病害虫の根本対策は春の土づくりから
我が菜園生活 風来(ふうらい)が最初に育てた野菜は、キムチの素材になる春白菜。白菜は無農薬で育てるのがとても難しい野菜のひとつだと知ったのは、ずっと先のことでした。
漬物用なので多少の虫食いはあってもいいと思っていたのですが、実際に育ててみると漬物にも使えないほど被害は深刻で、まるでレースのカーテンのような白菜ばかり。「土がやせているからこうなるに違いない」と、堆肥(たいひ)や有機肥料をどんどん施したのですが、これによってますます虫食いがひどくなりました。逆に、肥料をあげていない場所にこぼれた種で育った白菜には虫食いが少ないことに気づきました。肥料のあげすぎは逆効果だと実感した瞬間です。
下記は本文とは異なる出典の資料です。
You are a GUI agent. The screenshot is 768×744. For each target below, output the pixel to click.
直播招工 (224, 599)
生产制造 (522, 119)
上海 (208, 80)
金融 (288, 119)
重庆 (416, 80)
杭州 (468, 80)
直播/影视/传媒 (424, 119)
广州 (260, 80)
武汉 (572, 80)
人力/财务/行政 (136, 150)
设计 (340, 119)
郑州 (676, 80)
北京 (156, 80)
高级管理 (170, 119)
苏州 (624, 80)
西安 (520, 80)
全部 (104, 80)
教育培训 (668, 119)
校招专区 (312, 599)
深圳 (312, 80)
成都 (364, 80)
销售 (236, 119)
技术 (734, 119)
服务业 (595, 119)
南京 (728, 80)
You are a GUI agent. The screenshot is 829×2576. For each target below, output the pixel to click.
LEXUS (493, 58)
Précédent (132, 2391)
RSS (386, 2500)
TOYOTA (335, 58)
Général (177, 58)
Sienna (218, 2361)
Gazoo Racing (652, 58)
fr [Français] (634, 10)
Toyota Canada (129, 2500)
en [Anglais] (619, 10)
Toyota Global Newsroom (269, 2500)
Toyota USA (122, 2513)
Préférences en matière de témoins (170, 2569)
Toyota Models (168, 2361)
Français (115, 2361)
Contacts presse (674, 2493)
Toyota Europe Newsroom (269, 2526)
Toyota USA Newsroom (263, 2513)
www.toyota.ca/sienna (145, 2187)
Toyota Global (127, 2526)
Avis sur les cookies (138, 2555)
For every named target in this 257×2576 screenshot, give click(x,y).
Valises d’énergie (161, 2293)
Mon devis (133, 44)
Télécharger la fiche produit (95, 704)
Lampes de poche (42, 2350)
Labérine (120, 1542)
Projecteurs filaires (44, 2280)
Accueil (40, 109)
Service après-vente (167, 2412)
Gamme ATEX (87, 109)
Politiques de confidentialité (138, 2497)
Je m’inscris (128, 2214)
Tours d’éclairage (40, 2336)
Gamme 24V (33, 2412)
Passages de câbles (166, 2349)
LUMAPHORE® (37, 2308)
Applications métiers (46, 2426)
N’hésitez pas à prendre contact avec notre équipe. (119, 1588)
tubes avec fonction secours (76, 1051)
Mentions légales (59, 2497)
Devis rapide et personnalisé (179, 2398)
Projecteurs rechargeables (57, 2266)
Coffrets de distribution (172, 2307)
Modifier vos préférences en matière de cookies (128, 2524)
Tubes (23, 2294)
野菜を育てるのに最も必要とされているのが窒素・リン酸・カリ。このうち、窒素は野菜が大きくなるために欠かせないものです。しかし成長に必要な分よりも多く与えると、野菜の内部で害虫が好む「アミノ酸」や「アミノ酸アミド」の含有量が増え、害虫が寄ってくることが分かっています。さらに、そのアミノ酸が作られる際、野菜の細胞壁を作るために必要となる糖類が使われてしまいます。これにより細胞壁が薄くなって、病気にかかりやすくなってしまうのだそうです。

土づくりに活躍してくれる管理機
水質汚染の問題もあり、EUでは1991年に「農業起源の硝酸による汚染からの水系の保護に関する閣僚理事会指令」が施行されています。これは地表水および地下水が汚染・富栄養化されるのを削減・防止することを目的としていて、肥料過多による害についてもかなり意識されたもの。日本でも近年、水質汚染について配慮されるようになりましたが、それでも肥料過多になりがち。酸性土壌を改善する目的から、多めの施肥となってしまうためです。
よかれと思っての肥料も、やりすぎると人間でいうメタボ状態になり、病害虫の被害にあいやすくなります。土づくりというと肥料をあげて耕すことだと思っていたのですが、途中から肥料をできるだけ抑えて育てること、それが風来の土づくりになりました。そうすることで病害虫の被害が減り、効果を感じています。また残留窒素が少ない野菜は後味がよく日持ちするようになり、常連のお客さんからも喜ばれるようになりました。
ただ、あまりに肥料分が少ないと白菜が丸まらなかったり、収量が少なかったりしますので、そのあたりのバランスは今でも勉強中です。